The Python CSV module can’t distinguish between a NULL value and an empty string.

Let’s say we have a CSV file with 3 columns a,b,c. First column contains a non empty string, second column contains a NULL and the third column contains an empty string:

a,b,c
some string,,""

Let’s write a simple Python script to read the CSV file:

from csv import DictReader
row_list = list(DictReader(open('csv_file', 'r')))
print(row_list)

This is how row_list looks like:

[{'a': 'some string', 'b': '', 'c': ''}]

Well, fuck… Notice that both b and c are the same now. As far as Python is concerned, these 2 columns are no different, even though they clearly are in the CSV file.

If we write row_list to another CSV file:

from csv import DictReader, DictWriter

row_list = list(DictReader(open('csv_file', 'r')))

writer = DictWriter(open('csv_file_processed', 'w'), fieldnames=['a', 'b', 'c', ])
writer.writeheader()
writer.writerows(row_list)

The result CSV file looks like this:

a,b,c
some string,,

Both b and c columns are now NULLs, even though c started out as an empty string.

This issue is currently being discussed here

My personal experience with this issue

I worked on a service that reads CSV files, processes the data, writes the processed data to other CSV files and copies these processed files into Postgres.

The Postgres model had NOT NULL defined for column c, it expected a (non)empty string.
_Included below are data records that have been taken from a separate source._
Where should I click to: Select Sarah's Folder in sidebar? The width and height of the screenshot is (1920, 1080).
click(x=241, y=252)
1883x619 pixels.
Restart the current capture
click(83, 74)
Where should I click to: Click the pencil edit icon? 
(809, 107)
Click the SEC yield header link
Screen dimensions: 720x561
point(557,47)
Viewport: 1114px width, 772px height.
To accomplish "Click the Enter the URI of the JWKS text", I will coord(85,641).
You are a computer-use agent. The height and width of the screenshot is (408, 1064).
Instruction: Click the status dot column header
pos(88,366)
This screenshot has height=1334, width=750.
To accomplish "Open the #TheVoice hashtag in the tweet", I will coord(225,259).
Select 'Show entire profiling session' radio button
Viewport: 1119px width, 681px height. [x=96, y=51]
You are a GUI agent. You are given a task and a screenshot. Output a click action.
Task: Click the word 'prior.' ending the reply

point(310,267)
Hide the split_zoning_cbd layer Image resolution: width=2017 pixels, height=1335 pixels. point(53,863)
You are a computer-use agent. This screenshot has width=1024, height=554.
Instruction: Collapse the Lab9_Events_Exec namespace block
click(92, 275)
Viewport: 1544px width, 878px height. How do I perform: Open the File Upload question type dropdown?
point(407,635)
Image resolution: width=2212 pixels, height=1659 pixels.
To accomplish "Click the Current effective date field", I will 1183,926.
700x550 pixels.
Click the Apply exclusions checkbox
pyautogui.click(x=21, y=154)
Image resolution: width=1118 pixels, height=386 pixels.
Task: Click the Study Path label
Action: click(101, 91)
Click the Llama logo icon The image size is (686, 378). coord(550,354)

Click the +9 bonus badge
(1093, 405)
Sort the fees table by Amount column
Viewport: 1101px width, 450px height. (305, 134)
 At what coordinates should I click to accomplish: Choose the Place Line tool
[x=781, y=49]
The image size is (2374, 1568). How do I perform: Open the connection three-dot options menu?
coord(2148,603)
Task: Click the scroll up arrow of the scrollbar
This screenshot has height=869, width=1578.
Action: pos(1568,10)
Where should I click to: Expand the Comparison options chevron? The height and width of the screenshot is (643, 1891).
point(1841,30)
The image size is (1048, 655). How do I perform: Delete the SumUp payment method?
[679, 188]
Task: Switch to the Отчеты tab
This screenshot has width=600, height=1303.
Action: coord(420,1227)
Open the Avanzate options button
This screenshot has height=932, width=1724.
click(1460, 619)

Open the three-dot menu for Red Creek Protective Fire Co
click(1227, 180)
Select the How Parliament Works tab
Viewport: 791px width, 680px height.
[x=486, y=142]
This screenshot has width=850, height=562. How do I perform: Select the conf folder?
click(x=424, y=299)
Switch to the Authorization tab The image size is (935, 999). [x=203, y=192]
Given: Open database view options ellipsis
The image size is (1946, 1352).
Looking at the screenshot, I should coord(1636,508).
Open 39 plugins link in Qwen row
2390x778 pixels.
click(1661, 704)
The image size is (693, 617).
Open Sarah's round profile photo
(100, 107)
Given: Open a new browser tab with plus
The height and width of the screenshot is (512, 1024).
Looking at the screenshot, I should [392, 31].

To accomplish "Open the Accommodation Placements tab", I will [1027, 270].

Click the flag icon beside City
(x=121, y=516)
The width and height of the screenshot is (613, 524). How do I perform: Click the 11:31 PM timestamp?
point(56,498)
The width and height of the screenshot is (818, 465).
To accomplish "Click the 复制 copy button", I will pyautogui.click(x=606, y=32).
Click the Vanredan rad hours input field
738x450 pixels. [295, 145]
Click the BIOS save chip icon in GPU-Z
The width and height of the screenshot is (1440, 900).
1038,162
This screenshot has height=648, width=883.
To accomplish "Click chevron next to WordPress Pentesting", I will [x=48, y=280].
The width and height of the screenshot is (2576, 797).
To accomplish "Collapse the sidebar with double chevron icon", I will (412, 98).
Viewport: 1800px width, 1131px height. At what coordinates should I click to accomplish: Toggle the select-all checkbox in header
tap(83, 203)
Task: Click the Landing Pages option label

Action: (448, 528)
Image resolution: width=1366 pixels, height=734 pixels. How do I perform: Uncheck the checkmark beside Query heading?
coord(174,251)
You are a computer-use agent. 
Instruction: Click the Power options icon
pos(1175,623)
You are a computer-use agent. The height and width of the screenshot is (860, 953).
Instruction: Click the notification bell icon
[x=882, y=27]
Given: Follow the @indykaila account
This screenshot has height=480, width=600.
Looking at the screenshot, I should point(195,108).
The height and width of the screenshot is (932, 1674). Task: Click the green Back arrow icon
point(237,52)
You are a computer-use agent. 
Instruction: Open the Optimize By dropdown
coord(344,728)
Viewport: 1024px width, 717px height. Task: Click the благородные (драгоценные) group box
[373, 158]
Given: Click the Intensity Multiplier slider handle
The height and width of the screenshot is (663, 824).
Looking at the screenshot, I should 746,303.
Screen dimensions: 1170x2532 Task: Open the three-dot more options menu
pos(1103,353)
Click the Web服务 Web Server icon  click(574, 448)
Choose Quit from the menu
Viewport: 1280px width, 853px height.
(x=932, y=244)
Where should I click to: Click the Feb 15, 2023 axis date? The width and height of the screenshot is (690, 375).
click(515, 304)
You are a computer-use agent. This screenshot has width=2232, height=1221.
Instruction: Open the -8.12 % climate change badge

After the files were processed, Python tried to insert a NULL into a NOT NULL column.

Postgres doesn’t like that.

Copy exception for table: null value in column "c" violates not-null constraint

This specific Postgres issue is mentioned in the thread above here.

Solutions

The CSV parsing functionality in Python is written in CPython. Unfortunately I couldn’t just override a method to parse the CSV the way I wanted to. I had to come up with something else.

Update the Postgres model

Remove the NOT NULL option from the Postgres model.

While this solution works, it wasn’t feasible for me because we would have to change many models, and then change the transformations and queries for those models.

FORCE NOT NULL

A quick and dirty fix is to update the copy sql with the FORCE NOT NULL option for the needed columns. This will forcefully insert an empty string instead of a NULL for the specified columns.

COPY table (a, b, c) FROM stdin WITH CSV HEADER DELIMITER as ',' FREEZE FORCE NOT NULL c;

This approach comes with a few disadvantage:

  1. You need to manually specify which columns to FORCE NOT NULL on. It’s not dynamic.

  2. This is not a solution to the parsing problem, it’s a workaround. You’re still changing the input data that you receive, and then trying to change it back using hacky techniques.

Use an intermediary Postgres

Instead of parsing the data with Python, you can copy the input file in an intermediary Postgres table, process the data, then export the table as a CSV. As opposed to Python, Postgres does distinguish between NULL and empty string in CSV files. This way the integrity of the data is maintained.

Fix the Python CSV module

In my opinion, the Python CSV module should be able to distinguish between NULL and empty string, because they are different types. To me this would be the most optimal solution.